そいう歴史もあり、今年のカンファレンスは「大人になった自閉症〜TEACCHの成果」という流れで、ライフタイムを通した支援の傾向が強かったですね。もちろんこれから始める方向けの「基礎からの構造化」や「スケジュール」の実践報告もありました。

私の率直な感想は、内容が幅広になってきているため、小児期のお子さんを持つ家庭にとっては、焦点がぼけたり、内容が薄くなってきたということです。今私たちに必要な知識より、将来必要な知識に関する内容が多いという感じです。

朝の開場待ちの列で隣にいたおばちゃんは、「もう毎年来ていますよ。うちの子は高機能で今は30代。昔は保護者がたくさん来ていたけど、最近は保護者は少なくなって、支援の先生が増えたみたいだね。」と言っていました。

TEACCHが始めた「構造化」のアプローチは、実証済みであり、奥も深いです。再度学ぶべきものも非常に多いです。家庭に取り入れることができる構造化の余地もとても多いことが、実践報告から学ぶことができました。

先日の、自閉症カンファレンスNIPPON 2015は、いわばTEACCHカンファレンスです。その二日間で概要がつかめるのは、TEACCHのことであって、自閉症児の療育や支援の手法全体から見れば半分です。半分でも二日間で概要をもうらしてるというのは、とても濃いカンファレンスなんですよ。

TEACCHの哲学・理念は、とても素晴らしいものです。

しかし具体的な方策を考えた時に、2つの課題が私には感じられます。

1)PECSやABAの手法を取り入れれば、TEACCHの方策はもっと改善の余地がある。
2)構造化の方策は、個別の手作業の準備に頼っていて、準備の効率化が進んでいない。

このカンファレンスに参加して、ほとんどの参加者は、
・良い知識を付けた
・子供の成長に期待が持てた
と感じるでしょう。

そして、その新しい考え方の元で、明日からの支援を継続していくでしょう。

私も二日間で構造化の事例を、多くの写真で見ました

今日から構造化を始めるために、どう準備したらいいのか?

しかし、事例を見ただけでは、家庭に構造化を取り入れるのは簡単ではありません。

それが、難しいのはなぜか?

私は二つの壁があると考えています。
1)構造化は、個別にオーダーメードでするものだ、という先入観
2)絵やイラストが準備できない

事例で私たちが目にするのは、チャンピオンデータ、すなわち理想的な状態で実施された結果なんですね。全てオーダーメードで作った後のものです。絵やイラストも準備した後のものです。

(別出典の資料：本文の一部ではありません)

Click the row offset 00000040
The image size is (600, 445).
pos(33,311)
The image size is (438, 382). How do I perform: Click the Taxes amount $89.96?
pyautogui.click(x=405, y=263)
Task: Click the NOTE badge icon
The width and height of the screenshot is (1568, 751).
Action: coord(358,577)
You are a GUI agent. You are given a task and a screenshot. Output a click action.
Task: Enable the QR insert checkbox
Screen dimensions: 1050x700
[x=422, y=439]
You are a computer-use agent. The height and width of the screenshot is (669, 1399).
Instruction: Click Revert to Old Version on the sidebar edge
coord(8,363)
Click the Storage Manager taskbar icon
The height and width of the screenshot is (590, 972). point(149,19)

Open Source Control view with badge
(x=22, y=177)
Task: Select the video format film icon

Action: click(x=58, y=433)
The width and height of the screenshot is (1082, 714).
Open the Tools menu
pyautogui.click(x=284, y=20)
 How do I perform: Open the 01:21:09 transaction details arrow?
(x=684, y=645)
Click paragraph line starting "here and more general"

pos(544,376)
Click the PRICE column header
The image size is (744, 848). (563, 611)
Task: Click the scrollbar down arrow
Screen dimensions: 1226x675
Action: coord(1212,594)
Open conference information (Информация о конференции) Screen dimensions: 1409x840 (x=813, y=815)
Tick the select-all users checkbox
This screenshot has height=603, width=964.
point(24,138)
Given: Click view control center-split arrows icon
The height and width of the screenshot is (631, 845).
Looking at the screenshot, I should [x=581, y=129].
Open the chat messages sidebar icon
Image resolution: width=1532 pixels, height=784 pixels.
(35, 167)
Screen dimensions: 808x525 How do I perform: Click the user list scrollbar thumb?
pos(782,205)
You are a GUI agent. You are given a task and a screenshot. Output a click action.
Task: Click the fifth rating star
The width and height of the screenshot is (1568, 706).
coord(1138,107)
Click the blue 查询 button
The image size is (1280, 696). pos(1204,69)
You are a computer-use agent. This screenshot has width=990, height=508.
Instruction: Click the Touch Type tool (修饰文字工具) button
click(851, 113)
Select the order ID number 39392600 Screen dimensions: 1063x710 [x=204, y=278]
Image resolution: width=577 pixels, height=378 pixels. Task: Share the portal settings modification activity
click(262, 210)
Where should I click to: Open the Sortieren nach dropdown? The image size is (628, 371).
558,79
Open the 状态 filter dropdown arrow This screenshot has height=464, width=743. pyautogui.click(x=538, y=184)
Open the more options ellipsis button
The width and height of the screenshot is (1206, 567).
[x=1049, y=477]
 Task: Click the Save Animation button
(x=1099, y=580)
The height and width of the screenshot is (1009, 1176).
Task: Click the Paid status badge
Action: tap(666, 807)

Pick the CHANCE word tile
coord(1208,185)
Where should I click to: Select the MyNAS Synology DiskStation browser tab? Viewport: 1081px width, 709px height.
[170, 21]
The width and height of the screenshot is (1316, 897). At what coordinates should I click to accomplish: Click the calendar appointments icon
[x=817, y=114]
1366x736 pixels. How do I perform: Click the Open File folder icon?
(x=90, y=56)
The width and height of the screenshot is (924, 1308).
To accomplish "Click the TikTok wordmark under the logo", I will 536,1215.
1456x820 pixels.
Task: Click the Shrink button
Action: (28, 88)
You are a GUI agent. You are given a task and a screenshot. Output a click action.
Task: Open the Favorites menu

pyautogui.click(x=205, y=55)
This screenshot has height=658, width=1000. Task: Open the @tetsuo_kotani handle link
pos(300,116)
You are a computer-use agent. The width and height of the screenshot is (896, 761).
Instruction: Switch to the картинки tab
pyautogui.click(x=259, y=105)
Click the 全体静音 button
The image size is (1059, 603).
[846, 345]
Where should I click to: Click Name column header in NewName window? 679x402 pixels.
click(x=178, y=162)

習字の「お手本」であれば、まあなんとなく美しい字を真似することができます。構造化の事例だと、支援者や親の準備として、文字は真似ができてもイラストを描くのはできない人が多くなります。事例はお子さん一人一人に最適化されているため、複製できたとしても、我が子には利用価値がよくありません。

私たちにどんなことができるか?

ここ10年で、自閉症という呼び方が自閉症スペクトラム障害に変わってきて、お子さんの特徴も幅広になってきました。

事例で登場する対象児が、幅広なんです。高機能の方、コミュニケーションに問題のない方、文字が理解できる方、女児、などなど。

症状が重く、発語がない男児なんて、事例の中ではごくごく少数派です。

PECSの事例だと殆どが、自閉症の症状が重く、発語がない男児でしょ。

「構造化は個別化が大切。その人に合わせて方策を考える。」
とうのがTEACCHの考え方のようです。

一人一人に合った構造化が違っていたとしても、共通な部分は沢山あるはずです。共通部分を持つという認識を持つと、

  • 共通部分を広げよう
  • 共通部分をもっと使いやすくしよう
  • 共通部分を準備する手間や費用を下げよう

という力が働きます。

例えば、私たちが使っているPCは二つとして同じ使い方、同じデータだけが記憶されているものはありません。個別化されています。しかし、WindowsというOS(「共通ソフト」と言われます)があり、毎年のように機能がアップしていますよね。PCは買ってくれば、自分用にカスタマイズできます。

買ってきてカスタマイズする、そんな構造化でないと、家庭では実践できないと思います。